“We were looking for anything that looks like a real town or city, where we can do a full scenario – drive to a location and serve a warrant,” said a team leader with the U.S. Department of Homeland Security Investigations, Special Response Teams.
He found his ideal location at the Army’s National Training Center.
The team leader explained that while all United States DHSI special agents work on cases involving “gangs to narcotics to fraud, importation of illegal goods,” some are also members of Special Response Teams who deal with persons or organizations known to be highly violent.
From Sept. 15-21, about 40 HSI Special Response Team members from Los Angeles and Arizona conducted day and night training at two NTC villages to fulfill their required 40-hour annual training. The training included scenarios at NTC’s Junction City and Sacon Village, where agents effected the arrest of two to three gang members seeking drugs and guns. Other scenarios included using a ballistic shield to approach an armed suspect, and using weapons to fire live bullets and ‘simunitons’ – similar to paint balls. In another scenario, Special Response Team agents assaulting a building were reinforced with agents disembarking a Customs and Border Patrol helicopter.
“It was perfect for training,” the team leader said. “We had an area to store our tactical vehicle on base. We could bring in our helo, and we could conduct live fire.
“Everyone was extremely helpful,” the team leader continued. “Especially Victor Mazari of NTC Operations, and Laura Pritt and everyone at range operations. We would talk to them every day. They were extremely helpful and cooperative. The Landmark Inn staff was also extremely helpful.”
Pritt, range operations manager with Pulau Corporation, said that NTC provided them with safety and procedural briefings and scenario supplies, including breaching doors and targeting materials.
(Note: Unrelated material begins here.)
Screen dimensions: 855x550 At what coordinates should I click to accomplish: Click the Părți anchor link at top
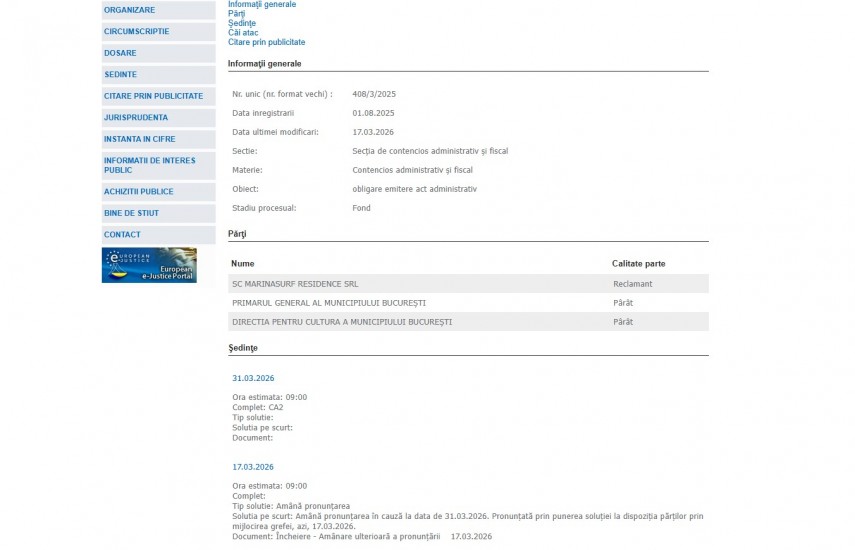(x=236, y=14)
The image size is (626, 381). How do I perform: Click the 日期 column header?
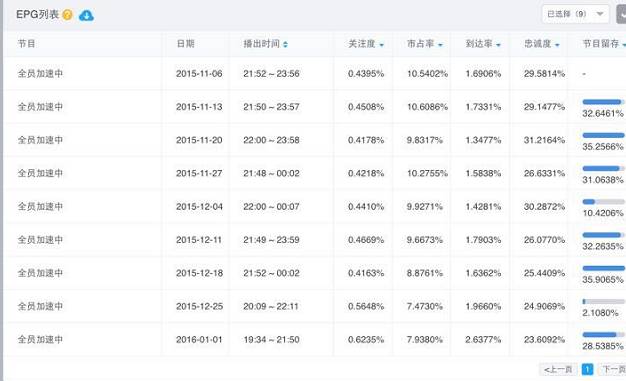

“While they were here, the entire team followed the coordinated training plan and NTC protocol to the letter,” Pritt said. “We were delighted to assist Homeland Security with their request, and an honor to be able to support them in completing their 40-hour training requirements.”
“This was the first time we trained on an Army base,” the team leader said.
He noted that they had previously trained at abandoned buildings at the former Marine Corps Air Station El Toro.
“We never had training or cooperation like this,” he added. “Everyone was pretty excited about it. We’d like to keep coming out.”